Dieser Schwer-in-Ordnung-Ausweis, oder auch das, was wir jetzt diskutiert haben, was das Behindertenparlament diskutiert hat, bedeutet, wir wollen einen Teilhabepass haben. So glücklich bin ich

mit dem Namen auch nicht, aber Teilhabe ist doch zumindest deutlich, es formuliert ein positives Recht. Ich habe einen Anspruch, an dieser Gesellschaft teilzunehmen, und dafür gibt es entsprechende Regeln, die ich mit diesem Ausweis einfordern kann. Ich finde, das ist ein Unterschied. Das eine ist die Betonung der Schwächen und das andere die Betonung eines positiven Rechts.

(Beifall DIE LINKE, FDP)

Deshalb finden wir, gemeinsam mit der Fraktion der FDP, lasst uns einfach einen Schritt machen. Wenn man in Behindertenkreisen, ich sage das noch einmal so, mit vielen Menschen spricht, muss man schon bemerken, dass diese Lawine, die diese Hanna losgetreten hat, bei sehr vielen läuft. Für ganz viele Menschen ist das irgendwie auch ein Licht am Horizont, dass sich etwas geändert hat. Ich komme jetzt noch einmal darauf, mein Vorredner hat es auch schon gesagt, es ist schon so, da muss man auch noch einmal hinschauen, und ich persönlich bin, so wie wir es auch beantragt haben, dafür, dass wir den Schwerbehindertenausweis einfach erst einmal in Teilhabepass umwandeln.

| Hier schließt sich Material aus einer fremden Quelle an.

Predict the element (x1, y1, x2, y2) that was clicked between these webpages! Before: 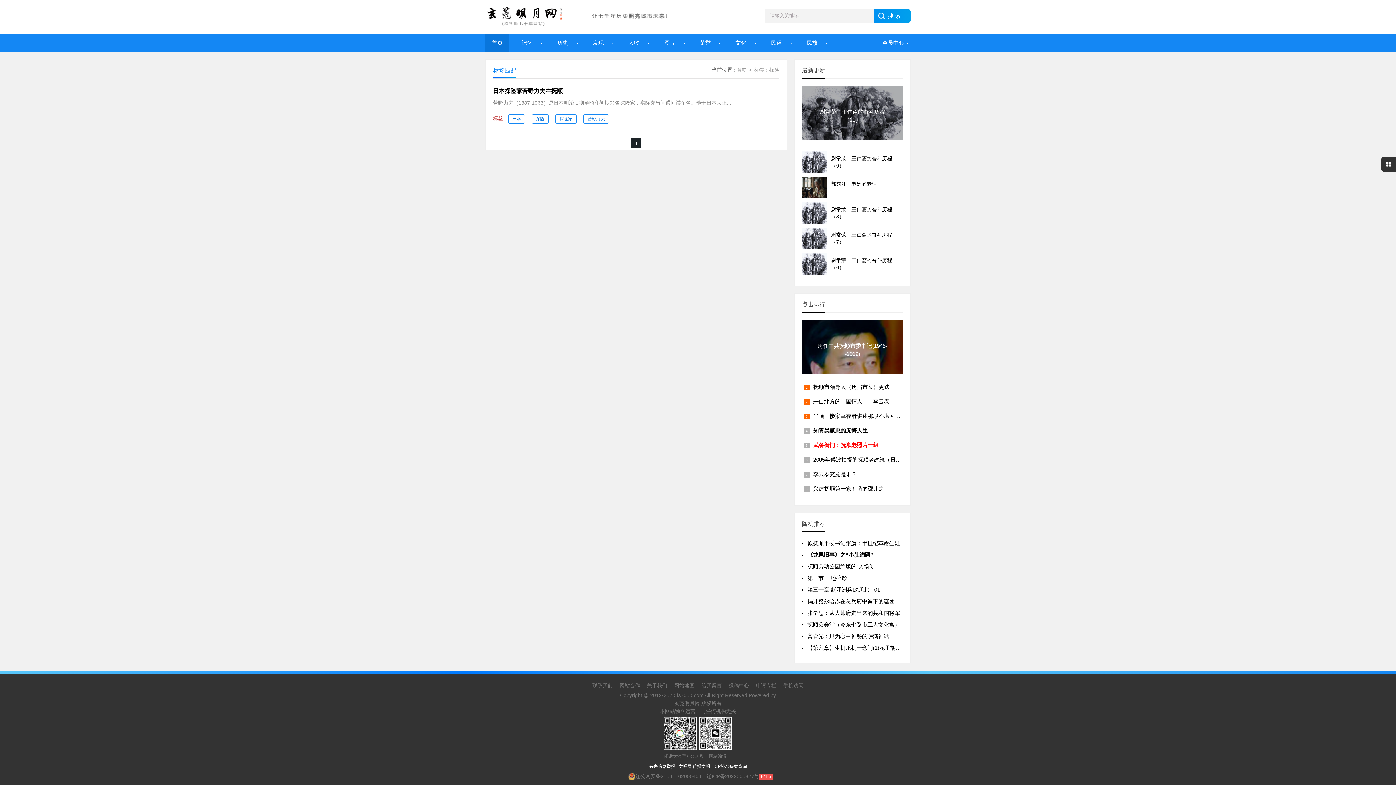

Das wird schwierig genug sein, unter anderem wegen der Bundesvorschriften, aber Niedersachsen zum Beispiel hat solch einen Weg gewählt, indem dort auch so eine Art Wettbewerb und ein Aufruf gestartet wurden und sie gesagt haben, wir wollen einfach so eine Hülle machen, in die der jetzige Schwerbehinderten- oder von mir aus auch Teilhabeausweis hineinkommt, aber den man außen noch gestalten kann, indem darauf meinetwegen Schwer-in-Ordnung-Ausweis oder irgendetwas anderes steht. Ich finde, das ist eine Möglichkeit, mit der auch der Kreativität freien Lauf gelassen werden kann, wo man einfach dieses neue andere Bewusstsein ein Stück voranträgt.

(Beifall DIE LINKE, FDP)

Abschließend will ich noch einmal sagen, ich war auch beim Behindertenparlament, es war eine knappe Entscheidung. Bei den zwei Gruppierungen, die sich da jetzt gegenüberstehen, habe zumindest ich das so identifiziert, dass ein Teil sagt, der Ausweis kann doch gar nicht Teilhabepass heißen. Das Gesetz, das dahinter steckt, garantiert uns keine Teilhabe, das ist viel zu wenig. Diese Personen sind einfach ganz viele Menschen, die sich schon seit Jahren engagieren, die in Behindertenorganisationen tätig waren, die schon zwanzig Jahre gekämpft haben und jetzt sagen, Teilhabe ist ja ganz schön, es ist ein modisches Wort, aber das

reicht uns nicht aus. Das ist die eine Gruppe, und die anderen sind in der Tat eher junge Menschen, die für sich sagen, ich bin es mir irgendwie einfach auch selbst wert.

(Glocke)

Ich möchte das endlich anders haben, ich möchte eine positive Betonung erreichen. Ich glaube, wenn man sich das aus der Perspektive ansieht – –. Ich habe dann auch mit Menschen diskutiert, die zu der ersten Gruppe gehören, die lange gekämpft haben, die gesagt haben, ja, in Ordnung, es könnte auch so gehen.

(Glocke)

Von daher glaube ich – und möchte mich der Fraktion der FDP anschließen –, Glück auf und voran, wir müssen das anpacken. – Danke!